Europe faces an “existential threat” and must therefore double its spending, French president Emmanuel Macron has claimed.
Speaking during a state visit to Germany, Macron called for a “massive investment shock” in the EU to meet the bloc’s challenges. However, it remains to be seen whether voters across Europe will be keen on even more public spending. The idea was notably absent from a joint op-ed in the Financial Times by Macron and his German counterpart Olaf Scholz.
In the speech in Dresden, Macron said, “Let’s double our European budget”:
Europe needs a massive investment shock to meet its challenges. … Two times more joint public investment.
This should be done, he continued, either by doubling “the size of the budget, through common borrowing strategies or the instruments that already exist.” Whether this means raising taxes, the French leader did not say.
The speech is part of a three-day state visit to Germany—the first of its kind made by a French leader in 24 years—meant to show unity between the European Union’s leading powers ahead of European Parliament elections in which rightist EU-skeptic parties are expected to make substantial gains.
However, France and Germany disagree on several budget and debt issues. The French president also wants a new EU joint debt, something Germany and other budgetary conservative nations oppose.

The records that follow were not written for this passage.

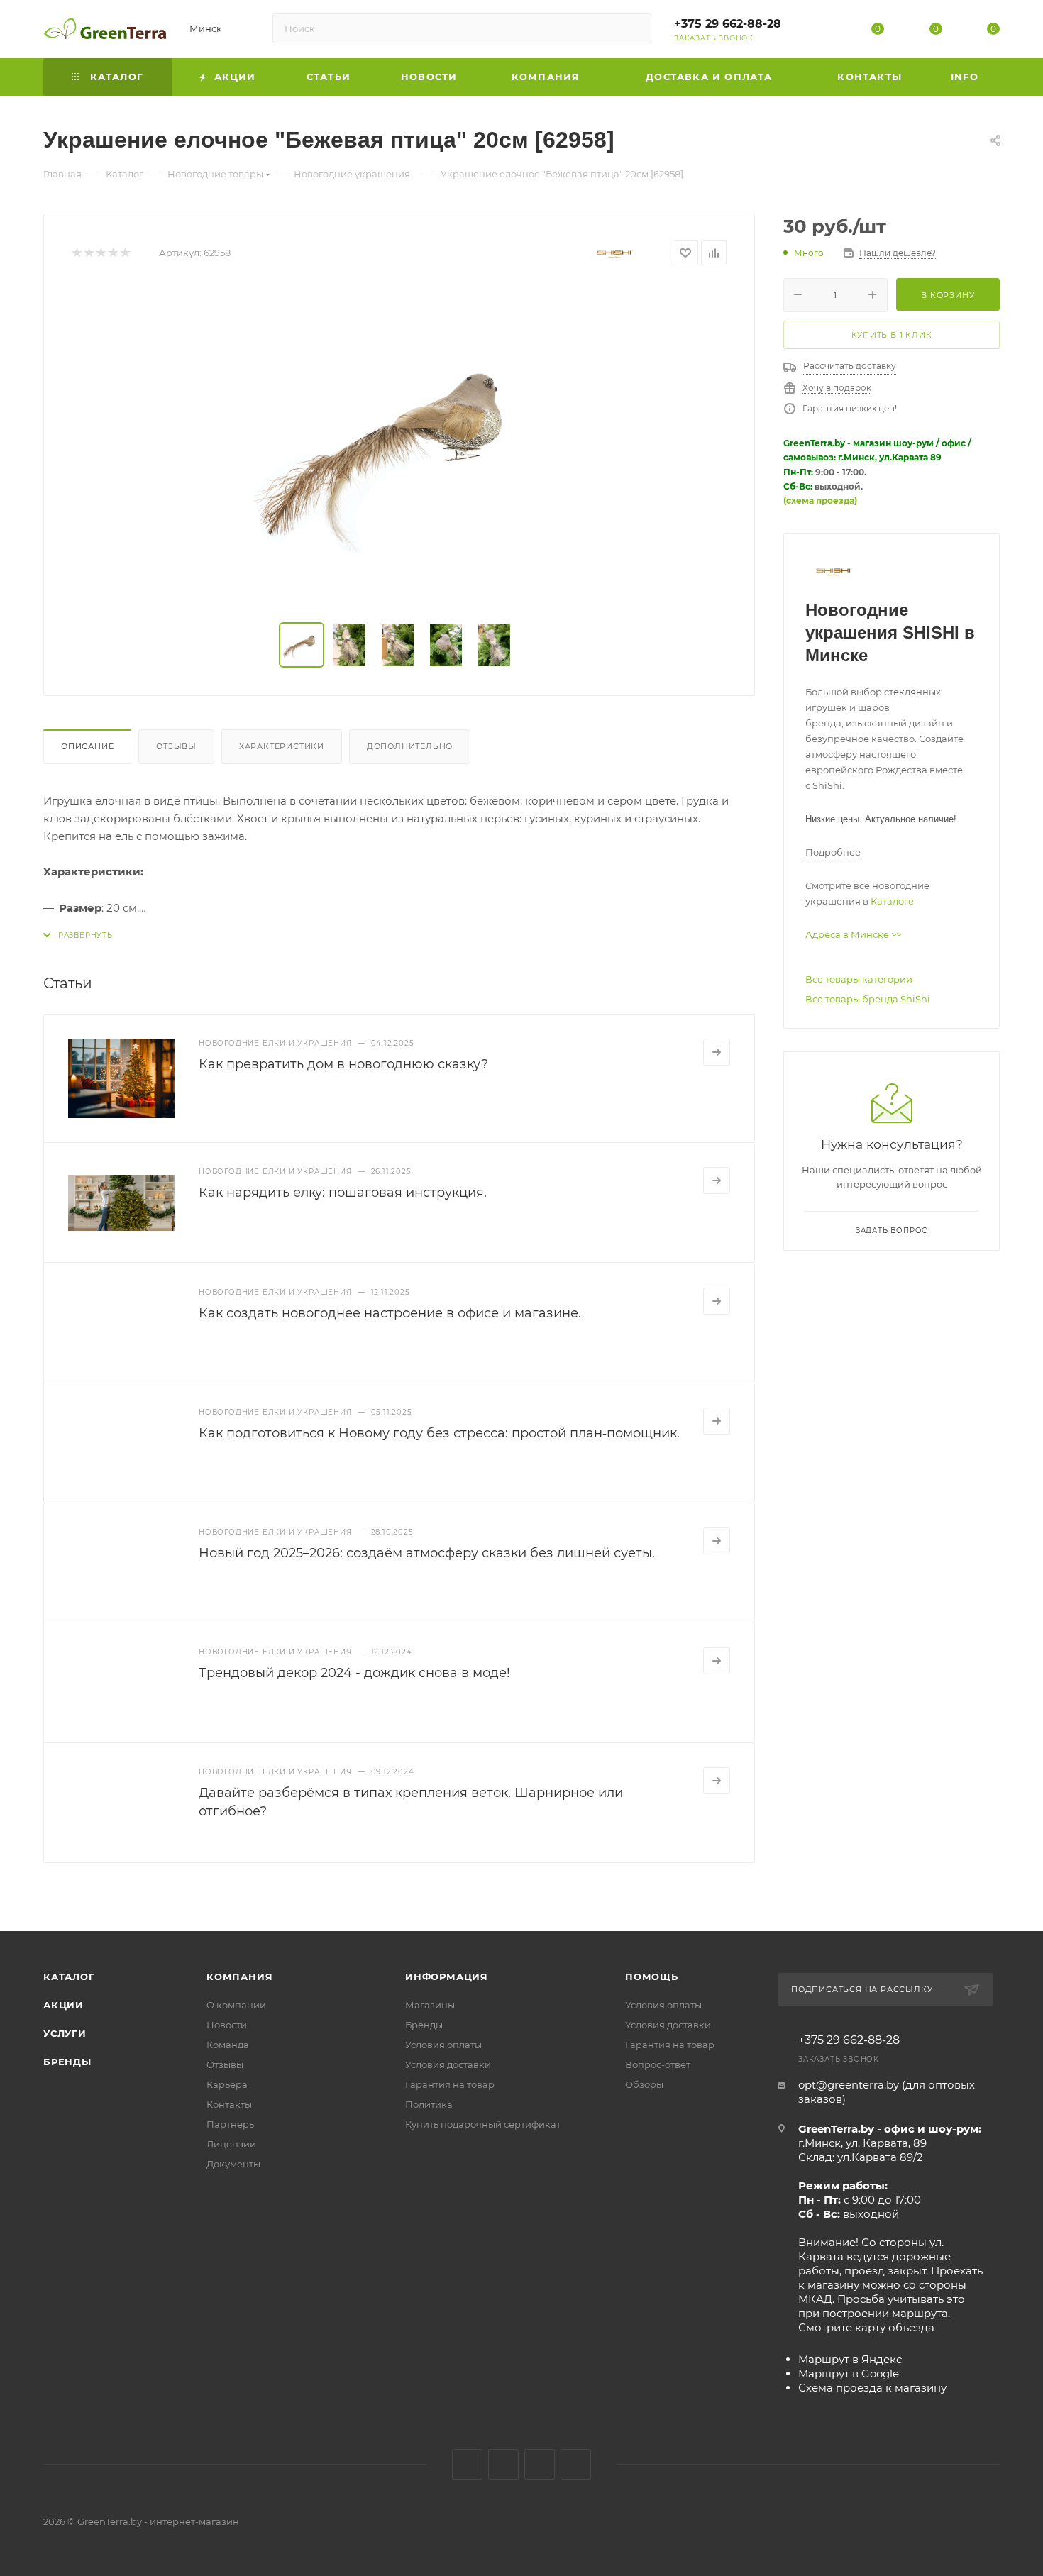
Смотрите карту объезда (866, 2327)
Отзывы (176, 746)
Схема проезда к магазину (872, 2387)
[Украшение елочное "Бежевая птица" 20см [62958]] (399, 445)
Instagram (503, 2464)
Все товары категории (858, 979)
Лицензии (231, 2144)
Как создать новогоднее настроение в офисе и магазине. (390, 1313)
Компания (239, 1976)
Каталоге (892, 901)
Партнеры (231, 2124)
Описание (87, 746)
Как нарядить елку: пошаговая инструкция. (343, 1192)
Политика (429, 2104)
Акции (63, 2005)
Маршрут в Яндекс (850, 2359)
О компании (236, 2005)
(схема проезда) (820, 500)
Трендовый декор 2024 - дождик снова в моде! (354, 1673)
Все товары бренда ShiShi (867, 999)
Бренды (67, 2061)
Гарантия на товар (450, 2084)
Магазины (430, 2005)
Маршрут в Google (848, 2373)
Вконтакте (467, 2464)
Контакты (229, 2104)
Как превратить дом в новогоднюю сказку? (343, 1064)
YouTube (539, 2464)
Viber (576, 2464)
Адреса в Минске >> (853, 934)
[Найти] (634, 28)
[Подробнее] (716, 1052)
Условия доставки (448, 2064)
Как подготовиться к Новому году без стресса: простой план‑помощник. (439, 1433)
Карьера (227, 2084)
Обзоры (644, 2084)
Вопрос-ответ (657, 2064)
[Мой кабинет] (820, 31)
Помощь (651, 1976)
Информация (446, 1976)
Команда (227, 2044)
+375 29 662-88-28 (727, 24)
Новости (226, 2024)
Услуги (65, 2033)
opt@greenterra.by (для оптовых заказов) (886, 2092)
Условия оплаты (443, 2044)
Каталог (69, 1976)
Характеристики (281, 746)
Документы (233, 2163)
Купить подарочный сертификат (483, 2124)
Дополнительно (410, 746)
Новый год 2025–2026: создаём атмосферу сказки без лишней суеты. (427, 1553)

Ever since Scholz took power in 2021, he and Macron have publicly disagreed on matters ranging from nuclear energy to defense. However, recently, some compromise has been reached on various fronts, from fiscal reform to changes to power market subsidies.
That unity has found expression in a joint op-ed piece, published on Tuesday by The Financial Times.
Indirectly referring to the coming European elections, after which “we Europeans will start setting out our agenda for the next term in the EU,” the two leaders say it’s clear, “looking back at the challenges over the last five years” ( such as the COVID-19 pandemic, the Russo-Ukrainian and geopolitical shifts) that Europe is “experiencing its Zeitenwende [turning point].”
In what reads as a dire warning, the piece continues to say:
We can’t take for granted the foundations on which we have built our European way of living and our role in the world. Our Europe is mortal, and we must rise to the challenge.
Whilst conflating the notion of Europe as a continent, with its own rich history, and the modern invention that is the European Union, the two say that what what will preserve these foundations is to “strengthen the EU’s sovereignty”— meaning a further centralisation of power in Brussels. Using the word “sovereignty” for the purpose of amassing more centralized EU powers d no doubt strike the continent’s much-maligned nationalists as highly ironic, if not downright hypocritical.
Displaying their utter ignorance as to what everyday Europeans are concerned about, the duo also doubled down on the EU’s green agenda, which has not only driven farmers to massive protest manifestations across the continent, but also increased energy costs and food expenses for citizens.
“Strengthening our global competitiveness and enhancing our resilience while making the Green Deal and the digital transition a success is at the heart of responding to these challenges,” they propose.
As part of Brussels’ Green Deal, which has as its final aim making the entire bloc fully carbon-neutral by 2050, its economy would be decarbonized.
“We will fully decarbonise our energy systems. And we will achieve this in a fully integrated and interconnected market while respecting national choices on the respective energy mix.” As long as not a single atom of carbon is present in such an energy mix, of course.
Critics, some hosted by The European Conservative, say such an all-or-nothing approach would however do the exact opposite, since so-called ‘green’ energy is non-viable for our needs, making the EU non-competitive as the rest of the world continues to use fossil fuels. Europe’s competitiveness is to be part of talks on Tuesday between Macron and German Chancellor Olaf Scholz.